== Problem to solve ==
Pictures are not part of the copy. Set down exactly the lines from the one containing "You are a computer-use" through the last line of the material below.

== Data supplied ==
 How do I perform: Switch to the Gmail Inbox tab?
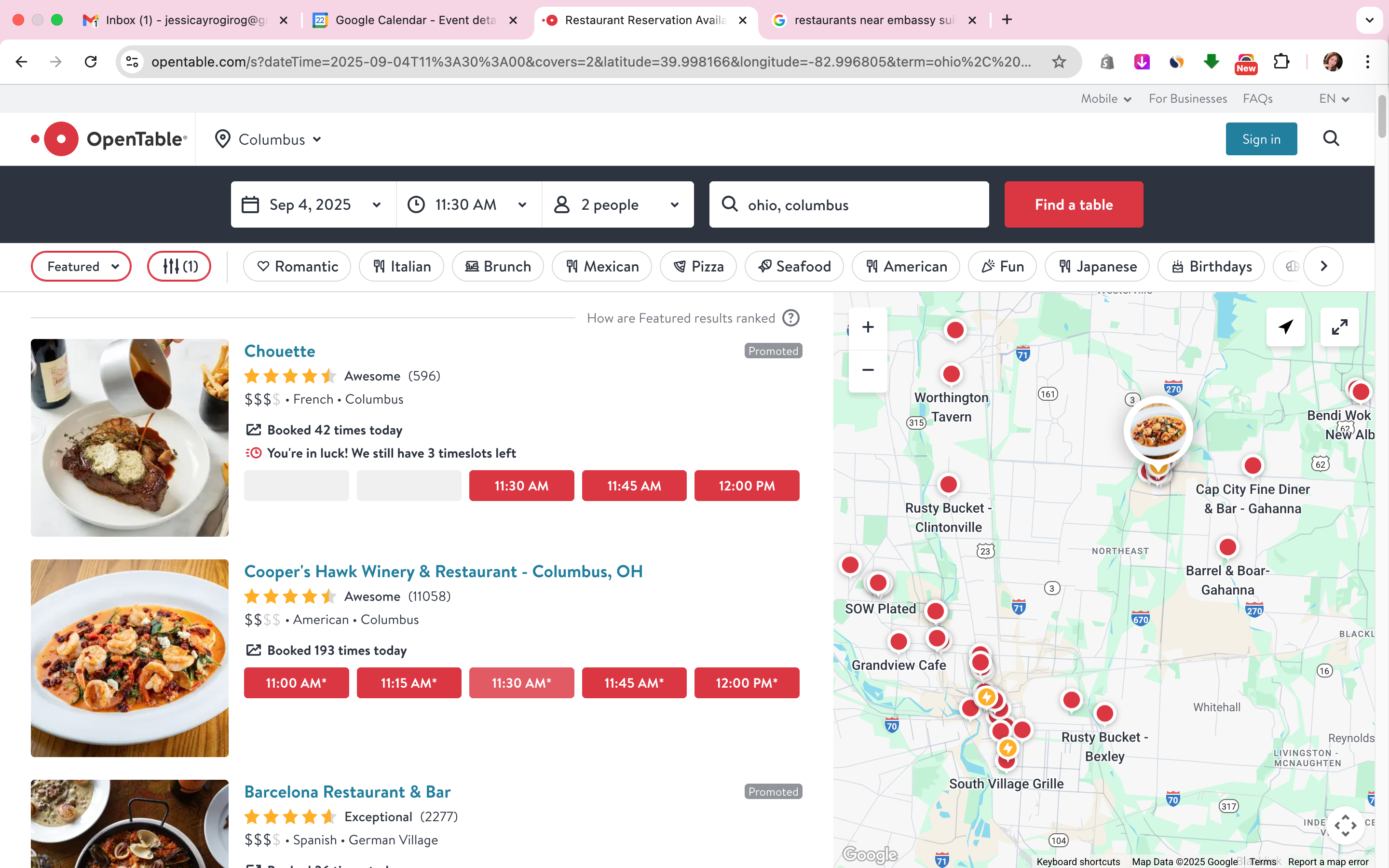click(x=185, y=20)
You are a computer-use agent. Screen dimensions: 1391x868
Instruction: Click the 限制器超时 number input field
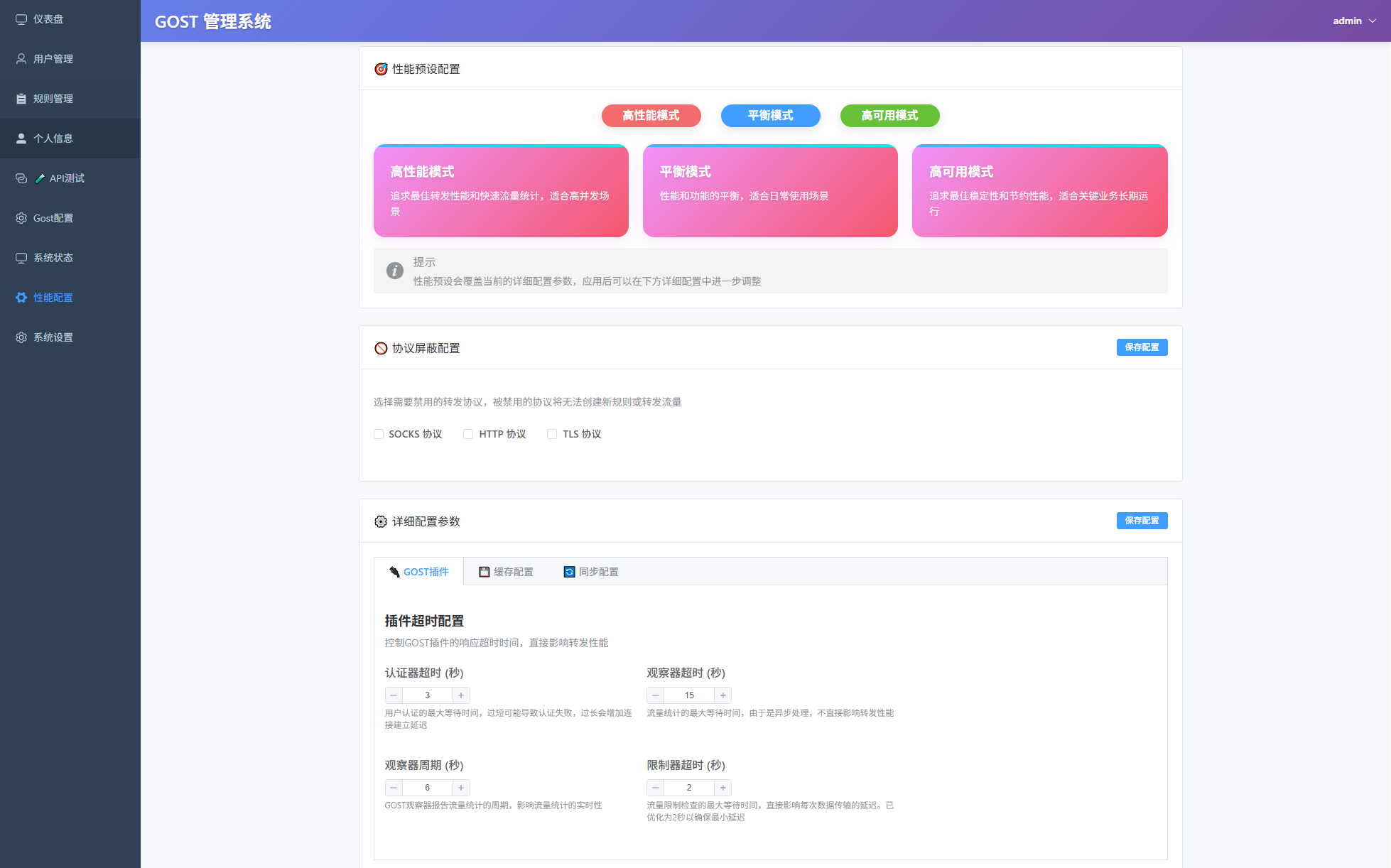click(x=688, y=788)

== Output of the exercise ==
You are a computer-use agent. Screen dimensions: 1391x868
Instruction: Click the 限制器超时 number input field
click(x=688, y=788)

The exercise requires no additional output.